NMOSDの治療は進んできました。2019年からは、生物学的製剤が登場し、現在ではいくつかの選択肢があります。しかし、どの薬が誰に最適なのかという問題に対しては、まだ完全に答えが出ていません。医師が「この薬が良いだろう」と考えても、患者さん自身は「これまでの薬の方が良いかも」と感じることが少なくないのです。このような状況から、医師と患者さんの間で十分なコミュニケーションを取り、患者さんの本当のニーズを正確に理解することが非常に重要になってきます。

EDSSの限界

NMOSDの症状を評価するための基準として「EDSS」という尺度があります。これは、もともと多発性硬化症(MS)の患者さんの身体機能を0から10までのスコアで評価するもので、スコアが高いほど症状が重いことを示します。しかし、EDSSは主にMS患者さんの症状を評価することに焦点を当てた評価基準であり、NMOSD特有の症状、たとえば視力の低下や強い痛みなどには十分対応できていないのです。そのため、NMOSDの患者さんの中には、深刻な症状を抱えているにもかかわらず、EDSSでは軽度と評価されてしまい、難病認定などの支援が受けられないケースもあります。

例えば、片目の視力を失ったり、体の一部に強いしびれや痛みがあったりする患者さんが、外見上は健康に見えることもあります。しかし、日常生活に大きな支障をきたしていることは間違いありません。こういった症状はEDSSでは十分に反映されないため、NMOSDの患者さんが感じる「本当の困りごと」が見過ごされる可能性があります。

QOL(生活の質)の重要性

ここで、医療従事者が注目しているのが「Quality of Life (QOL)」、つまり生活の質です。QOLとは、日々の生活でどれだけ快適に過ごせているか、どれだけ自分らしい生活が送れているかを指す指標です。病気の症状だけでなく、その症状が患者さんの生活にどのように影響しているかを評価することが目的です。

QOLは、医療の中で「健康関連QOL」という形でよく取り扱われます。これは、健康状態に影響を受け、医療によって改善できる生活の質のことです。

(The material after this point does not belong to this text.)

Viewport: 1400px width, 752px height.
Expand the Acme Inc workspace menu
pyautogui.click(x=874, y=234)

QOLの評価は、主にアンケート形式で行われ、NMOSDの患者さんのような特定の病気に対するものや、一般的な病気の影響を評価するものがあります。

NMOSDに特化したQOLの評価尺度がない現状

NMOSD患者さんのQOLを正確に評価するためには、その病気特有の困りごとに焦点を当てた評価尺度が必要です。しかし、現時点ではNMOSD専用のQOL評価尺度は存在していません。代わりに、MSの患者さん向けに作られたQOL尺度や、どんな病気にも使える包括的な尺度が使用されています。しかし、それではNMOSD患者さん特有の症状や困りごとが十分に評価されていないのが現状です。

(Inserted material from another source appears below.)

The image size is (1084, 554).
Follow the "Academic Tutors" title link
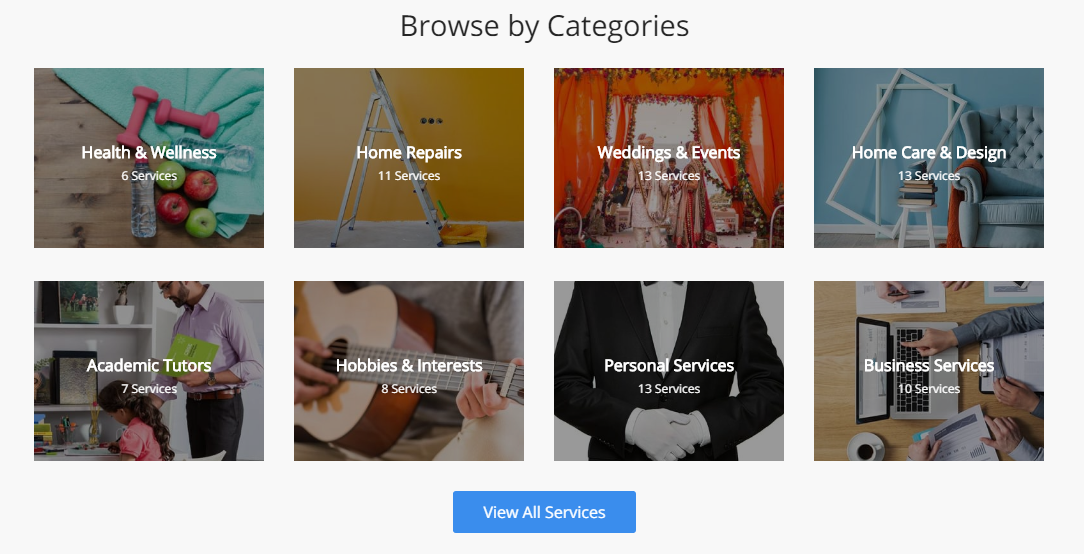coord(149,366)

そこで、私たちはNMOSD患者さん専用のQOL評価尺度を作るための研究を始めました。まず、患者さんや医療従事者へのインタビューを通じて、どんな症状や困りごとがあるのかを詳しく把握し、それを基に質問項目を作成します。これから、NMOSD患者さんの生活の質をより正確に評価できるアンケートを作成し、それが有用かどうかを確認するための検証を行います。

皆さんの協力が必要です

NMOSDの治療や患者さんの生活の質を向上させるためには、皆さんの協力が欠かせません。この新しいアンケートが、NMOSD患者さんの困りごとを正確に反映し、治療の質を高めるための手助けになることを目指しています。もし、医療機関からこのアンケートに協力してほしいとお願いされたら、ぜひご協力いただけると幸いです。

もちろん、アンケートに協力することが難しい方もいらっしゃるかと思います。その場合は無理をする必要はありません。他にもさまざまな方法で患者さんの困りごとを把握し、支援できるよう、引き続き努力していきます。